Huot, qui sera lui-même au Brésil pour les Jeux paralympiques en septembre, ne cible pas Raonic. Toutefois, il demeure persuadé que certains joueurs de tennis ou de golf expliquent leur absence par le virus Zika tandis que c’est peut-être leur motivation qui fait défaut.

«Nous ne sommes pas dans le même monde et, honnêtement, si j’étais à leur place, peut-être que je prendrais une décision similaire», a ajouté Huot.

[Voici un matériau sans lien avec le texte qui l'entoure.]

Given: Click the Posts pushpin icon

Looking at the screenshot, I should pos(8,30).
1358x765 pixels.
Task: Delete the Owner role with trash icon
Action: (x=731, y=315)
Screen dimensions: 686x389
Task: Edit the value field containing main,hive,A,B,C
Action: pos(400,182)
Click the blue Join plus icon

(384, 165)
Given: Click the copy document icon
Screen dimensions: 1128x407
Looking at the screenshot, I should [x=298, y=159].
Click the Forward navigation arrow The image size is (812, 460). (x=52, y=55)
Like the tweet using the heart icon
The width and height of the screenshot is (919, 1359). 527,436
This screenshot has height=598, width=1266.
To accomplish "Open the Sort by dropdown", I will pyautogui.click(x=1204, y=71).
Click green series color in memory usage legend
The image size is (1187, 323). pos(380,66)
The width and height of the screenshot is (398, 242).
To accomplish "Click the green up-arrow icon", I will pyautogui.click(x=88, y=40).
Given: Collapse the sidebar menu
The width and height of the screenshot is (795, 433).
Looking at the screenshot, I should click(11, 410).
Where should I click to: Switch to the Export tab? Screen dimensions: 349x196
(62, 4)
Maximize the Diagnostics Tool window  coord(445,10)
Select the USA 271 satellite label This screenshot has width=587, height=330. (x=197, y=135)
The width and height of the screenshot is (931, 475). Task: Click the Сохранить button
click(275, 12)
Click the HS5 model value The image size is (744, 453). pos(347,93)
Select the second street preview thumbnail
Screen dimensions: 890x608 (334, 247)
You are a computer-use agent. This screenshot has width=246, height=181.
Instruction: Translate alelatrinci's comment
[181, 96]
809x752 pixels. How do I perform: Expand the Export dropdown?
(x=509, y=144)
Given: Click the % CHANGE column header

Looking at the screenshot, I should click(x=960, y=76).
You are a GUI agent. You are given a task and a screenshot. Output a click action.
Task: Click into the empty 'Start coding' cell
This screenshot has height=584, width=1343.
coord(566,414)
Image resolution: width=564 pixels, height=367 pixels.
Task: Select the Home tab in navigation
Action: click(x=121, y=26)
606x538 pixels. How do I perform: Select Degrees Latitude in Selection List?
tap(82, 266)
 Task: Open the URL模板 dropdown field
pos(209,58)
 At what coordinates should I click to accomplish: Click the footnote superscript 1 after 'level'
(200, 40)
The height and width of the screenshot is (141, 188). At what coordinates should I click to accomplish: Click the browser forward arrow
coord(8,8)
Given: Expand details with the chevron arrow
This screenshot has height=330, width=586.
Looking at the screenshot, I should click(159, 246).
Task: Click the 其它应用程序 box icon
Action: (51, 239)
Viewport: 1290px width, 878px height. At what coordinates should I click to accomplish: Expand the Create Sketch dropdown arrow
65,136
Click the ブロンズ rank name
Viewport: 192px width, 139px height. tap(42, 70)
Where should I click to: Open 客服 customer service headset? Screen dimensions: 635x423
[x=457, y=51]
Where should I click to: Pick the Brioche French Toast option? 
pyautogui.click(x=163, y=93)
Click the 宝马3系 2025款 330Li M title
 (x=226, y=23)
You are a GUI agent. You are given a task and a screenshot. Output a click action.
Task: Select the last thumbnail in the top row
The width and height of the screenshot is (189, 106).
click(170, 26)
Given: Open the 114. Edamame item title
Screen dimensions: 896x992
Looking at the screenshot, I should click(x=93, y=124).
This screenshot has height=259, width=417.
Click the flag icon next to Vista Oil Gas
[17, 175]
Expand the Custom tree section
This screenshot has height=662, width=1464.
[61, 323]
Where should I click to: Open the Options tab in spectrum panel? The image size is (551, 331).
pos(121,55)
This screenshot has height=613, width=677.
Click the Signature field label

Pour le nageur paralympique, il ne fait aucun doute que les athlètes amateurs sont beaucoup plus dépendants des Jeux comparativement à ceux qui disputent une discipline où se multiplient les tournois professionnels comme Raonic, Jordan Spieth ou Rory McIlroy.

«Nous, ça fait quatre ans qu’on pense à cet événement-là et qu’on s’y prépare, a-t-il témoigné. Eux, après les Jeux, ils auront d’autres tournois et ils n’y penseront même plus.»

Autre fait à noter: la visibilité qu’offrent les athlètes amateurs à leurs commanditaires durant leur aventure olympique est souvent essentielle en vue d’un renouvellement. Ils ont aussi l’opportunité de toucher des bonis. Financièrement, les professionnels n’ont pas les mêmes obligations.

Un risque important?

Concernant le fameux virus Zika, Huot n’est pas naïf, mais il refuse d’y voir un risque énorme. Une rencontre avec la Dre Manon Côté, plus tôt cette semaine, l’a une fois de plus rassuré, tout comme le reste de l’équipe canadienne de paranatation.

«Nous ne sommes pas plus à risque de "pogner" une fièvre de Down que le virus Zika», a-t-il noté.

Également sondée à la suite du forfait de Roanic, la Québécoise Kimberly Hyacinthe, qui pratiquera le 200 mètres et le relais 4x100 m aux Jeux de Rio en août, ne semble pas plus effrayée par le virus Zika.

«C’est une décision très personnelle et ça lui appartient, a-t-elle d'abord dit à propos de Raonic. En ce qui me concerne, ça ne remet pas du tout en question mon intention d’aller représenter mon pays aux Jeux, ni mon sentiment de sécurité.»